begin Records supplied

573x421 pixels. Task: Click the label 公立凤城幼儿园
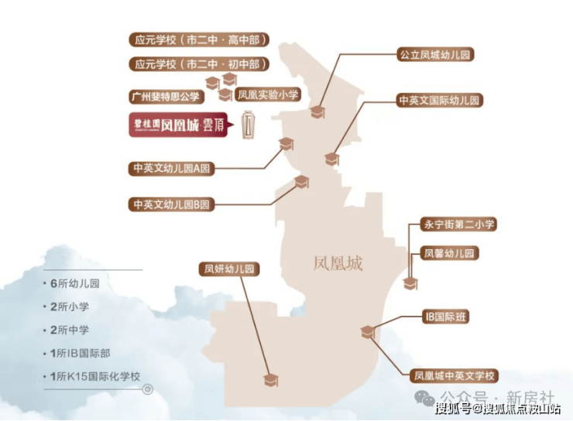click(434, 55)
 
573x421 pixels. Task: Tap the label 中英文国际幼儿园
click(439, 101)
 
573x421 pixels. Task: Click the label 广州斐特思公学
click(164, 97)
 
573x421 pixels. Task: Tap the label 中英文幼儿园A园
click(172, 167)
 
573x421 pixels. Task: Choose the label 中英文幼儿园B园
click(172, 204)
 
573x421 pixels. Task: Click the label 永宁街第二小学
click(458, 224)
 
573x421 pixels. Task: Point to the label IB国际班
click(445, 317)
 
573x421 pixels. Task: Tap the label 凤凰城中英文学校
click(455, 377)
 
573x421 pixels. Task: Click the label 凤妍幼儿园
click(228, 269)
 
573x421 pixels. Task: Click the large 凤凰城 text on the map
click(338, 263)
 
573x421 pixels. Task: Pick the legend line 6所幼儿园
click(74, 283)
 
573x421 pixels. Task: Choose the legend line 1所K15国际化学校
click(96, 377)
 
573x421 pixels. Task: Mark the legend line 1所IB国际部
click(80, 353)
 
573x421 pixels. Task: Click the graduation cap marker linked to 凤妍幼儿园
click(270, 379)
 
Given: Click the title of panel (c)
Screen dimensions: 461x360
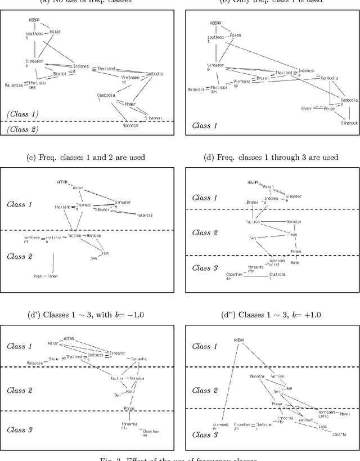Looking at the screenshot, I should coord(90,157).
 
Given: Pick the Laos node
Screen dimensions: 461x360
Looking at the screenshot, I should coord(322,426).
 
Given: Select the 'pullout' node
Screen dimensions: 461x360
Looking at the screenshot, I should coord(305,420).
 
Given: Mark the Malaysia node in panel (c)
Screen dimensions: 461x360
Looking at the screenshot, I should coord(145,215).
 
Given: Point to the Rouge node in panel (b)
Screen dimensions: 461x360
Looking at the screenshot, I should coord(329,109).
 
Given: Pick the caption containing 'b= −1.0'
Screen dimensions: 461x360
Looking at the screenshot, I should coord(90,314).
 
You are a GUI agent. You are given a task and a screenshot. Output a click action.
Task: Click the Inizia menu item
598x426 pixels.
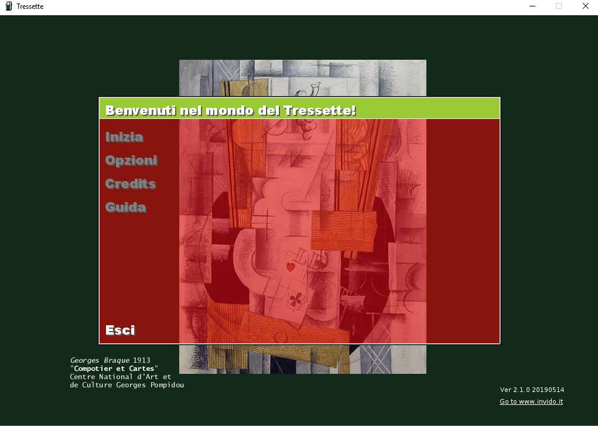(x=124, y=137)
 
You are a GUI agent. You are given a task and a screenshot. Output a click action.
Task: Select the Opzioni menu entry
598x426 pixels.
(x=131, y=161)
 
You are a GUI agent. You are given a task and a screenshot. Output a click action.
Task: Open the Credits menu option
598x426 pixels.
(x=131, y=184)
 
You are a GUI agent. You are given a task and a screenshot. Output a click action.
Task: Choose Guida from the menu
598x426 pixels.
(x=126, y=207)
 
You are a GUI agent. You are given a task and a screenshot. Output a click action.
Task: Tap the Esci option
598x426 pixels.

end Records supplied

Rewrite all of the records above, swapping "pixels" for "px" wherever it occurs and keeping everything else unchanged. Leave the pictures out.

• [Exercise answer]
573x421 px. Task: Click the label 公立凤城幼儿园
click(434, 55)
 
573x421 px. Task: Tap the label 中英文国际幼儿园
click(439, 101)
 
573x421 px. Task: Click the label 广州斐特思公学
click(164, 97)
 
573x421 px. Task: Tap the label 中英文幼儿园A园
click(172, 167)
 
573x421 px. Task: Choose the label 中英文幼儿园B园
click(172, 204)
 
573x421 px. Task: Click the label 永宁街第二小学
click(458, 224)
 
573x421 px. Task: Point to the label IB国际班
click(445, 317)
 
573x421 px. Task: Tap the label 凤凰城中英文学校
click(455, 377)
 
573x421 px. Task: Click the label 凤妍幼儿园
click(228, 269)
 
573x421 px. Task: Click the large 凤凰城 text on the map
click(338, 263)
 
573x421 px. Task: Pick the legend line 6所幼儿园
click(74, 283)
 
573x421 px. Task: Choose the legend line 1所K15国际化学校
click(96, 377)
 
573x421 px. Task: Mark the legend line 1所IB国际部
click(80, 353)
 
573x421 px. Task: Click the graduation cap marker linked to 凤妍幼儿园
click(270, 379)
 
Given: Click the title of panel (c)
Screen dimensions: 461x360
Looking at the screenshot, I should coord(90,157).
 
Given: Pick the Laos node
Screen dimensions: 461x360
Looking at the screenshot, I should coord(322,426).
 
Given: Select the 'pullout' node
Screen dimensions: 461x360
Looking at the screenshot, I should coord(305,420).
 
Given: Mark the Malaysia node in panel (c)
Screen dimensions: 461x360
Looking at the screenshot, I should coord(145,215).
 
Given: Point to the Rouge node in panel (b)
Screen dimensions: 461x360
Looking at the screenshot, I should coord(329,109).
 
Given: Pick the caption containing 'b= −1.0'
Screen dimensions: 461x360
Looking at the screenshot, I should coord(90,314).
 
You are a GUI agent. You are given a task and a screenshot. Output a click action.
Task: Click the Inizia menu item
598x426 px.
(x=124, y=137)
 
You are a GUI agent. You are given a task and a screenshot. Output a click action.
Task: Select the Opzioni menu entry
598x426 px.
(x=131, y=161)
 
You are a GUI agent. You are given a task and a screenshot. Output a click action.
Task: Open the Credits menu option
598x426 px.
(x=131, y=184)
 
You are a GUI agent. You are given a task and a screenshot. Output a click action.
Task: Choose Guida from the menu
598x426 px.
(x=126, y=207)
 
You are a GUI agent. You are given a task and a screenshot. Output a click action.
Task: Tap the Esci option
598x426 px.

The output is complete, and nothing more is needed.